## [DIRECTIONS]
Using the records below, quote only the span that opens with the line containing "Image resolution: width=1285" and closes with the line containing "Collapse the WarningSearchWidget struct block", exactly and inclusively.

## [EXERCISE MATERIALS]
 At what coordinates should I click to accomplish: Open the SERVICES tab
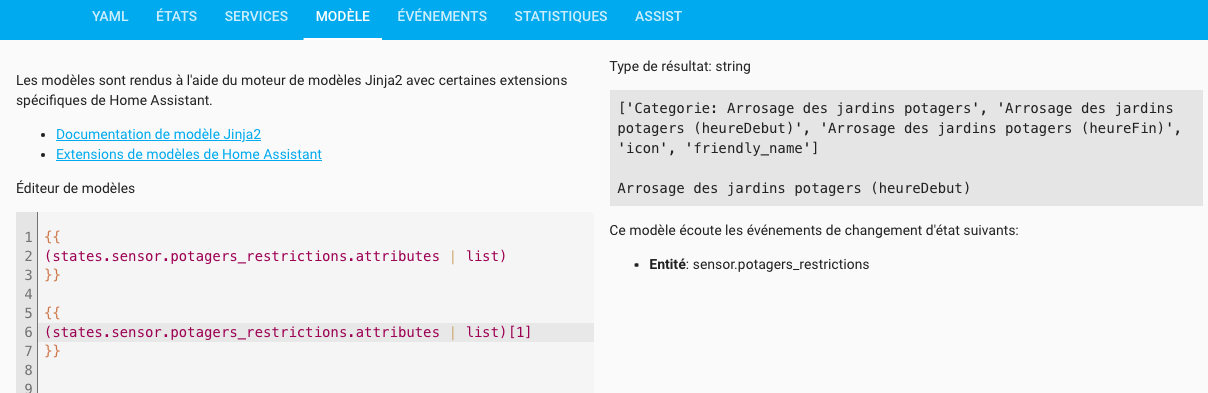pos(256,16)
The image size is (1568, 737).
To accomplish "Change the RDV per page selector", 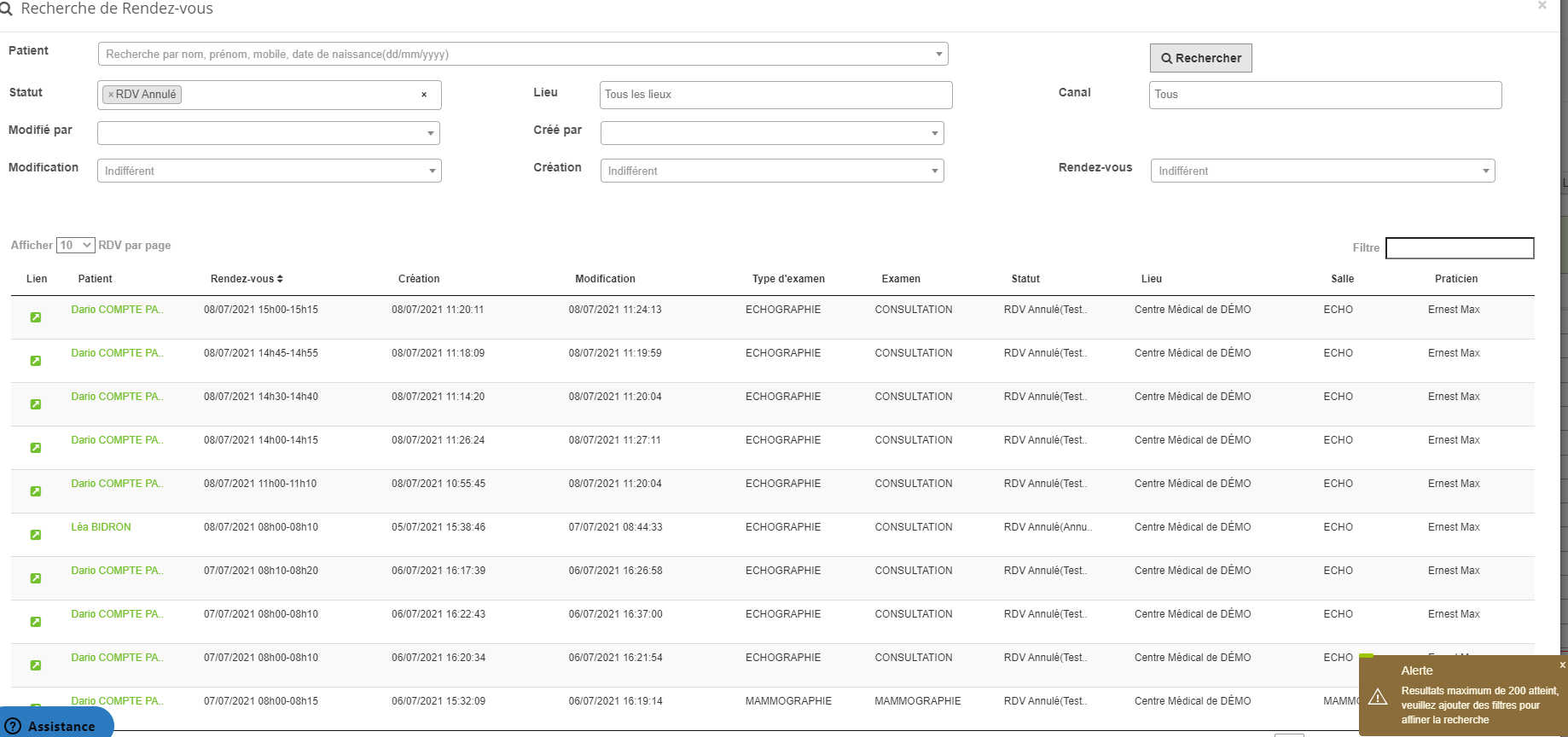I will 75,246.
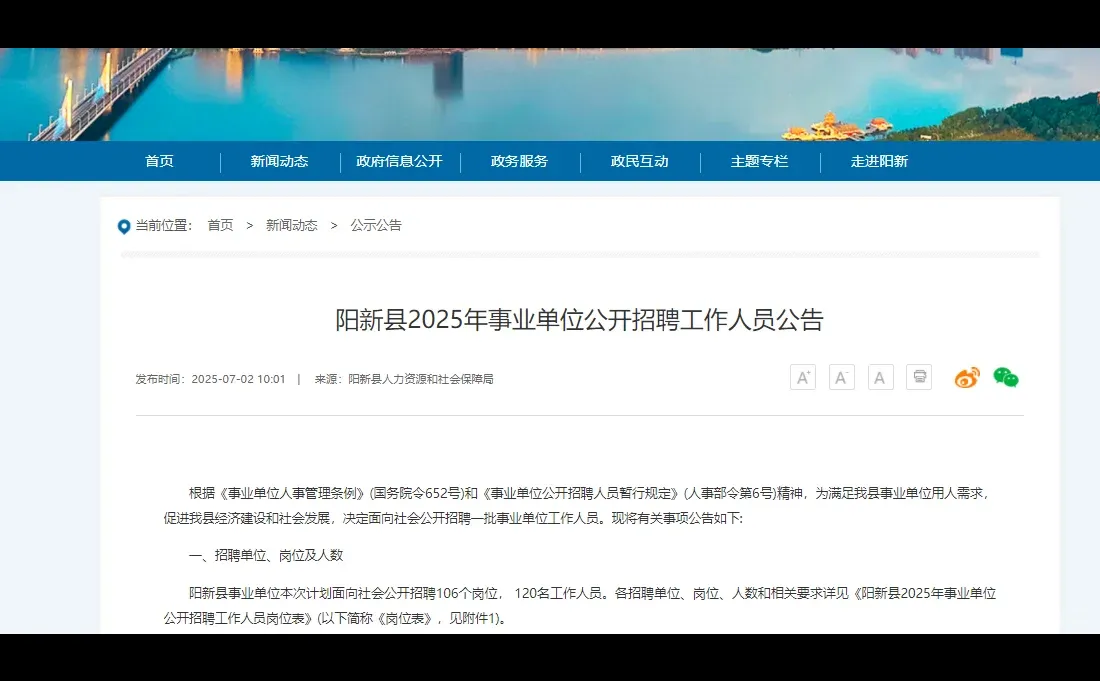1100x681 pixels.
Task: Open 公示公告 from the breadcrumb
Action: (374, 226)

* * *

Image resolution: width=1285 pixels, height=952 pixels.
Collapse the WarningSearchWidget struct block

==

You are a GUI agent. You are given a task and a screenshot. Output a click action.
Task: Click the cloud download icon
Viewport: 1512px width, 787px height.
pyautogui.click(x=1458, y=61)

## [SOLVED PROBLEM]
Image resolution: width=1285 pixels, height=952 pixels.
Collapse the WarningSearchWidget struct block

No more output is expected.